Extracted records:
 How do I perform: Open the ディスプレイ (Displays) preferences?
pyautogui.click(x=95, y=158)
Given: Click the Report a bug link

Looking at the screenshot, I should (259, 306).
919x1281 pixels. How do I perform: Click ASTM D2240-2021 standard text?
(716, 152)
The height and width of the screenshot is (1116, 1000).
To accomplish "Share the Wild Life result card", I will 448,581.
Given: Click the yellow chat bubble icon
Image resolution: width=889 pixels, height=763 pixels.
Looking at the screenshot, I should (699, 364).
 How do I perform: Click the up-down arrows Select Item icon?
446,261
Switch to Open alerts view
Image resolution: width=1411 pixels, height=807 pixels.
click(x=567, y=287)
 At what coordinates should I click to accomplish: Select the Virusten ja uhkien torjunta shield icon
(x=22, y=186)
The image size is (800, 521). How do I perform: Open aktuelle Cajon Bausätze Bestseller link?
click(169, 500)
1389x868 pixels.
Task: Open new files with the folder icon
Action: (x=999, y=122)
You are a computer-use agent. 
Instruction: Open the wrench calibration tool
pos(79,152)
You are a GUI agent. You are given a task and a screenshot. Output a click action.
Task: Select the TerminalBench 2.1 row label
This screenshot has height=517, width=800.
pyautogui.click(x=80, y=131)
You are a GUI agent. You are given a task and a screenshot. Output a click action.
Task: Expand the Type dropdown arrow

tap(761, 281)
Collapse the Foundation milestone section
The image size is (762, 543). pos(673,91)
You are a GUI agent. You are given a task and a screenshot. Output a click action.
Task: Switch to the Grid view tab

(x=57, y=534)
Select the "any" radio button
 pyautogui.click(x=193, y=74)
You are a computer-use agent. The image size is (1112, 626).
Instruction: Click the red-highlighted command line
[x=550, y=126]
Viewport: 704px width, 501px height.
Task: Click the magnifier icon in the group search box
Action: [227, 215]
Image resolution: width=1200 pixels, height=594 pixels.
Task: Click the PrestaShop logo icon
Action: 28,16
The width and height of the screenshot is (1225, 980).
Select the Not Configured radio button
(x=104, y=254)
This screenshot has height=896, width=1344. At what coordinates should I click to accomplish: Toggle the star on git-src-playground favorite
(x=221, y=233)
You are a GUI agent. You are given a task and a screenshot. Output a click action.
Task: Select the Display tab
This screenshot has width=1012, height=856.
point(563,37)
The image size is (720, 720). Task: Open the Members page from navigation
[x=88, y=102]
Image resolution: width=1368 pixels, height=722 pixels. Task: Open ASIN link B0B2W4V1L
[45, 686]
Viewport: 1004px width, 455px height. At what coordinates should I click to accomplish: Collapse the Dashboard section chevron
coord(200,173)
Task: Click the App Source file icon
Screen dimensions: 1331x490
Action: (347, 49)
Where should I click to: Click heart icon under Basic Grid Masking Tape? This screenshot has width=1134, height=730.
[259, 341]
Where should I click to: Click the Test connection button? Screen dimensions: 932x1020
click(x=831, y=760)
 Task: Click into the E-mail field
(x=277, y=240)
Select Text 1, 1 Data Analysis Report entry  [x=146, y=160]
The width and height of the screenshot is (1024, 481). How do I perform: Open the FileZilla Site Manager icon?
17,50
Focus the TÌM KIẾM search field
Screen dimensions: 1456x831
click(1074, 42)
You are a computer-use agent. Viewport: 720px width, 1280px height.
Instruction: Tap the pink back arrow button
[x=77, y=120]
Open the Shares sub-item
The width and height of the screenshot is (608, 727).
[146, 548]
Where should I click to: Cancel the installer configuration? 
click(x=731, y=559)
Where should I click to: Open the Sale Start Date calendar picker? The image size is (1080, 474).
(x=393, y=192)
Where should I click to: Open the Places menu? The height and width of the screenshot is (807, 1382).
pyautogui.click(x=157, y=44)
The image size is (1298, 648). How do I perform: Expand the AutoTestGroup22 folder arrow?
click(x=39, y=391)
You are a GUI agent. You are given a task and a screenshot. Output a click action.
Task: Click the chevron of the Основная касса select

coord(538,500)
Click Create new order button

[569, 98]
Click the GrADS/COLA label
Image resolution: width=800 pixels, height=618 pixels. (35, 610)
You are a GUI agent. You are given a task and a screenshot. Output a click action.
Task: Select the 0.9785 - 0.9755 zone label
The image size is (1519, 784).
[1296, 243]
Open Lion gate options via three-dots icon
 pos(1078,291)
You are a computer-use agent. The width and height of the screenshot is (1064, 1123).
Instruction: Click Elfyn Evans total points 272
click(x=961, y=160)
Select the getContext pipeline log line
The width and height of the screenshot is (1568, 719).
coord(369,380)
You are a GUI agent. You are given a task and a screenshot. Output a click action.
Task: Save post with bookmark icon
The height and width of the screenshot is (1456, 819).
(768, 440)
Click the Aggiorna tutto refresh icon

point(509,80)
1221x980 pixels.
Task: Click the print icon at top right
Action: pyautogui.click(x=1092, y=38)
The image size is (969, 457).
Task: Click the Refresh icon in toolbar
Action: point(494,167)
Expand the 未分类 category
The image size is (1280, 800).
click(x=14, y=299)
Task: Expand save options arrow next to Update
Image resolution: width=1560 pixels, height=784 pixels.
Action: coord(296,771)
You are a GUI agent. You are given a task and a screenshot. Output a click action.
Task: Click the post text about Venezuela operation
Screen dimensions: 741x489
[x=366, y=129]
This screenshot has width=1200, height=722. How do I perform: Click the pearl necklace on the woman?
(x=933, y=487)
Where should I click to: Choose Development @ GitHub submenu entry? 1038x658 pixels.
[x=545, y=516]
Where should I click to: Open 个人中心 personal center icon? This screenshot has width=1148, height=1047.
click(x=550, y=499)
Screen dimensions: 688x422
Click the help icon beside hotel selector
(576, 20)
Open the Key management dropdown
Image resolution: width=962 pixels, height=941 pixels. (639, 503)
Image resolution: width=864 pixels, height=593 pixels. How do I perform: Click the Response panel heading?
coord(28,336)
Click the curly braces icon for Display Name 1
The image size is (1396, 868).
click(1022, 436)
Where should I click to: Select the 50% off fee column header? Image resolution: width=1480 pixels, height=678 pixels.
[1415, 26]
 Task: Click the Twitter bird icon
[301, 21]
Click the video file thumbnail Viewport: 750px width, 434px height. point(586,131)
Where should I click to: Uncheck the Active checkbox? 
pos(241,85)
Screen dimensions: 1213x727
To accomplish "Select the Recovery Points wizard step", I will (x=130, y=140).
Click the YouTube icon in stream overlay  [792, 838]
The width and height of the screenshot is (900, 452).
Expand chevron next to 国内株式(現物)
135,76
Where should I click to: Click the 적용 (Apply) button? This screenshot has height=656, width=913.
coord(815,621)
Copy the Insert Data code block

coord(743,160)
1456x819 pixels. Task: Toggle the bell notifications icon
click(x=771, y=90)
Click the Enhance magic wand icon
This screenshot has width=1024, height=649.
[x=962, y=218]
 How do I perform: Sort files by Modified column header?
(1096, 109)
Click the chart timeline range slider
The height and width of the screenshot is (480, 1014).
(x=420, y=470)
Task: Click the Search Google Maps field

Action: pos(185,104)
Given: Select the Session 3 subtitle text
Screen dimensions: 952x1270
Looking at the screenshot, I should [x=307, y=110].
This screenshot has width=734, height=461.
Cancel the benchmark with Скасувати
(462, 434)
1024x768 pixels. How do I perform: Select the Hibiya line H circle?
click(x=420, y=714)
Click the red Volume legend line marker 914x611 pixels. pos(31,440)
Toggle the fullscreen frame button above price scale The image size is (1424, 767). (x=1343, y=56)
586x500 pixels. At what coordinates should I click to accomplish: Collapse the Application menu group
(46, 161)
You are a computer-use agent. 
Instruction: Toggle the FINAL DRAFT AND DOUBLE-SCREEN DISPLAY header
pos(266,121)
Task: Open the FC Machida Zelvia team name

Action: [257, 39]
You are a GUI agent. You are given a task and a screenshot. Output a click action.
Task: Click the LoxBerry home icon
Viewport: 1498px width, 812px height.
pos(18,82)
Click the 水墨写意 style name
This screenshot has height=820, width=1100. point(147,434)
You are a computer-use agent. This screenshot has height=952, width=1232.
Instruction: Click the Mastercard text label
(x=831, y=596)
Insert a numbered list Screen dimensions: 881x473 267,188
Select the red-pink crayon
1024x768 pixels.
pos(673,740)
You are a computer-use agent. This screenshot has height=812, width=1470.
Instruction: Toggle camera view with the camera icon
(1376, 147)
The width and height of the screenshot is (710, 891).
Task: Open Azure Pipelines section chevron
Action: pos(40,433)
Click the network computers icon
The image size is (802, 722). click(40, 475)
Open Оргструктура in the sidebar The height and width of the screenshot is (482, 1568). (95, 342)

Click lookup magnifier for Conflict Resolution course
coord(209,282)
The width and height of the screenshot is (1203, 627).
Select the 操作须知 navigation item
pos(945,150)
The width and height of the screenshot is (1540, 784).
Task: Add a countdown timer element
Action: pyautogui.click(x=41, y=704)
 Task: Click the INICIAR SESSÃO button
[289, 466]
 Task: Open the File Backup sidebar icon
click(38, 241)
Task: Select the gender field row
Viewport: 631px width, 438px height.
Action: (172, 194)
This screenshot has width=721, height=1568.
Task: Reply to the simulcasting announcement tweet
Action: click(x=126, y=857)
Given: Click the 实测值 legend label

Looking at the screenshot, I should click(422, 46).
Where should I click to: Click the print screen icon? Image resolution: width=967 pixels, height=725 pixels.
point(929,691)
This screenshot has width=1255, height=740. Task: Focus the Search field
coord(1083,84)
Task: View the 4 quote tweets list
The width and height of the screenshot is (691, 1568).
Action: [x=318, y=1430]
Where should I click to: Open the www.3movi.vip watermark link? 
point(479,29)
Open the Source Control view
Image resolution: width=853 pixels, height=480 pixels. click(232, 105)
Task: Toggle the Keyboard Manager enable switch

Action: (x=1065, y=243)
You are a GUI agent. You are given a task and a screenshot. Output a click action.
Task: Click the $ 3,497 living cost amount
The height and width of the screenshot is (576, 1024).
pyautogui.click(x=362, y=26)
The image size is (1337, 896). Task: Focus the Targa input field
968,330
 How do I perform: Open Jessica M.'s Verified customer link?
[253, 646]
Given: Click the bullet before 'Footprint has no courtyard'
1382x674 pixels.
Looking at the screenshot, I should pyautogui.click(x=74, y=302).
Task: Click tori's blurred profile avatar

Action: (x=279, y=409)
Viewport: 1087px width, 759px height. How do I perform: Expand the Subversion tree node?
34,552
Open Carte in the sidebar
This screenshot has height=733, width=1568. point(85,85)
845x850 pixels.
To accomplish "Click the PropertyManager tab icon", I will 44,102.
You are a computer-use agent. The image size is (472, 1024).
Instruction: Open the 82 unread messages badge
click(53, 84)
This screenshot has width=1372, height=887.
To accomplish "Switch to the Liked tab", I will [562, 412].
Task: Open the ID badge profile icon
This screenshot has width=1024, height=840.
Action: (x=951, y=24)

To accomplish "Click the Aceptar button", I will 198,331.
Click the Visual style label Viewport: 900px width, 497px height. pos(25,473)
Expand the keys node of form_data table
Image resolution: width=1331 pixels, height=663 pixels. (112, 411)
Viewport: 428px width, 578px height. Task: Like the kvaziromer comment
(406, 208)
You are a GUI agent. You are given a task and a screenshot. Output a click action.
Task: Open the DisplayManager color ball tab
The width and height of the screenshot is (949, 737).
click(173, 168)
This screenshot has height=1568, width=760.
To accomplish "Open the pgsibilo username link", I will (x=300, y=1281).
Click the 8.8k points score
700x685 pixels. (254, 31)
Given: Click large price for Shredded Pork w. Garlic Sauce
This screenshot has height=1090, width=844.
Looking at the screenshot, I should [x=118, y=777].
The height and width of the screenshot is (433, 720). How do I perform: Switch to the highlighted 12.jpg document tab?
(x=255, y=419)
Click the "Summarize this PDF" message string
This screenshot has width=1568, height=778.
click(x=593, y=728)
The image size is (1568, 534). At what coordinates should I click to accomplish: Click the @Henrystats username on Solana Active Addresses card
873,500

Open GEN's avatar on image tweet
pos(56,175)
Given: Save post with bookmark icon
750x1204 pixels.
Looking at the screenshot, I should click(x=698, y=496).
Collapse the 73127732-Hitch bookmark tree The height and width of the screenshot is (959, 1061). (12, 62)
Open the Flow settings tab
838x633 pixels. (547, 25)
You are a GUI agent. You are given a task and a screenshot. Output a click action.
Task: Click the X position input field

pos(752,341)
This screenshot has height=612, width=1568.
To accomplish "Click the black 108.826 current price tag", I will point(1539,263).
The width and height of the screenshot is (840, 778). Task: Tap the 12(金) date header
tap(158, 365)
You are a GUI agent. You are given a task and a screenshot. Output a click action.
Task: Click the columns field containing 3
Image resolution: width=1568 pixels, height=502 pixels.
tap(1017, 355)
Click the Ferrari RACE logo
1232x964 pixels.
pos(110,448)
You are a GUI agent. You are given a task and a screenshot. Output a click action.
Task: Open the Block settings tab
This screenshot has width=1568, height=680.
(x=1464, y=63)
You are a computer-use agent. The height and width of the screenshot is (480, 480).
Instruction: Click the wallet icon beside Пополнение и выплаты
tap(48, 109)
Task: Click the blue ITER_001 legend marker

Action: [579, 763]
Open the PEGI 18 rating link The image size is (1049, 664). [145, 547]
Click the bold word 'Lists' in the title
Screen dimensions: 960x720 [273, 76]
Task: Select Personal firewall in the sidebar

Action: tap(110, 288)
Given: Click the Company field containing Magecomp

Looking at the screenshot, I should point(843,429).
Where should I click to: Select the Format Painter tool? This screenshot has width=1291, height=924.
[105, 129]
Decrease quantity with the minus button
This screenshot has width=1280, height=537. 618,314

Requirement: Give nothing but the number of lines in the entries that include "post".

Written response: 3